This is unpleasant for him. He has nothing to do, and she works on him. It would make more sense the other way around, and that’s how it goes in class. Erika holds him far away. A yawning abyss, made up of seven inches of dick, plus Erika’s arm, and ten years difference in age, gapes open between their bodies. Vice is basically the love of failure. And Erika has always been trained for success, although she has never managed to achieve it. But she achieves success here. ‘She inserts her fingernails under his foreskin and orders him not to let out a peep, whether in joy or in pain.’ Klemmer is approaching a climax, ‘he can’t hold back. He asserts that he is doing everything

he can to hold back and that his efforts are to no avail. Erika digs her teeth into the crown of his dick, the crown doesn’t lose any points, but the owner shrieks nonetheless.
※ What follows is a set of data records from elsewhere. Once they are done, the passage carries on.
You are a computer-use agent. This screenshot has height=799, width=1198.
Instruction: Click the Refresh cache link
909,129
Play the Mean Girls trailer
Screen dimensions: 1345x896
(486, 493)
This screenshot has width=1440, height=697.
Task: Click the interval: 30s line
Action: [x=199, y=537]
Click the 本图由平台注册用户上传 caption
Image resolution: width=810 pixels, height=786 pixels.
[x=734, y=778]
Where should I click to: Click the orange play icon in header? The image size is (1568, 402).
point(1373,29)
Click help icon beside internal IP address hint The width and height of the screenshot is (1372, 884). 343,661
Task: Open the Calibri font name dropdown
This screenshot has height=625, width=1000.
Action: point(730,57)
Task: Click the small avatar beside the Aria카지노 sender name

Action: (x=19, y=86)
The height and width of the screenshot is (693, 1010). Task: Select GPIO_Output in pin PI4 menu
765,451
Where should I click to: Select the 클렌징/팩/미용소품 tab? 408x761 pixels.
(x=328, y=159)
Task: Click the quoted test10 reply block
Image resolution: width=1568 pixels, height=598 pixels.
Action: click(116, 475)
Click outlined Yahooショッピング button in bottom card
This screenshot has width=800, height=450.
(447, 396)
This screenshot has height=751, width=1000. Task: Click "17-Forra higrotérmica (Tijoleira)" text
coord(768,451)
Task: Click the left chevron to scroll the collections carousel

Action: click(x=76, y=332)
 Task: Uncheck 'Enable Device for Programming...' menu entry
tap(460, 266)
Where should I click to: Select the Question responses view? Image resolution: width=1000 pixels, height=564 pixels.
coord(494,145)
He is told to shut up.’ As he is about to come, Erika ‘removes the tool from her mouth and instructs its owner: In the future she is going to make a list of all the things he can do to her.’ Klemmer doesn’t understand. ‘Whimpering, he begs her not to stop for God’s sake,’ but she will not touch it anymore, ‘not for all the tea in China.’ He tells her he won’t even be able to walk home in his state with his ‘blue balls’. She tells him to take a cab. ‘Klemmer stealthily tries to play with himself (the score doesn’t exist). But a sharp shout pulled him back. He should simply stand in front of the teacher until she commands otherwise.’ He wants to


tell her all the things that a woman should not do to a man. ‘She tells him to keep quiet. It is a final demand. Klemmer does not go mute, he promises retaliation.’ When Klemmer gets Erika’s letter, with her masochistic fantasies, he treats as a joke. She says things like, ‘I will writhe like a worm in your cruel bonds, in which you will have me lie for hours on end, and you’ll keep me in all sorts of different positions, hitting or kicking me, even whipping me!’ Erika’s letter says she wants to be ‘snuffed out.’ She tells him that if she appears to be pleading, he should merely tighten the ropes, ‘the tighter the better. There’ll be old nylons lying around. Just stuff them into my mouth as deep as you can.’ But of course she wants to stay in command. ‘By becoming a master, he can never become her master? So long as she dictates what he should

do to her, some final remnant of Erika will remain unfathomable.’ But Klemmer is not a sadist, ‘he doesn’t enjoy other people’s torments.’ He infers from the letter that ‘this woman wants to be devoured by him. Thanks but no thanks; Klemmer isn’t very hungry.’ He believes that a woman who ‘plays Chopin so marvellously can’t possibly mean that.’ And in fact, she doesn’t. She ‘pleads for rape, which she pictures more as a steady announcement of rape.’ The expectation for her is more important than the fulfilment. ‘Please, always talk about more than you actually do! Tell me in advance that I’ll be beside myself with bliss when you treat me brutally but thoroughly.’ The letter and its instructions are ‘the fruit of Erika’s years of silent reflection.’ She says that she wants him to ‘shoot in her


mouth, if you please, until her tongue almost breaks off and she may have to throw up. She imagines in writing, and only in writing, that eventually he should even piss on her.’ Only in writing. We saw how Barthes said that shit, written down, does not smell, but we also saw how Bataille, Genet and others refuted this. Having said that, to some extent, this is an autobiographical novel, to what extent are Erika’s fantasies also

Jelinek’s? And to what extent has she acted them out? Do they exist only in writing? We don’t know, and it is not relevant to the text, here or in the works of any author who writes about eroticism.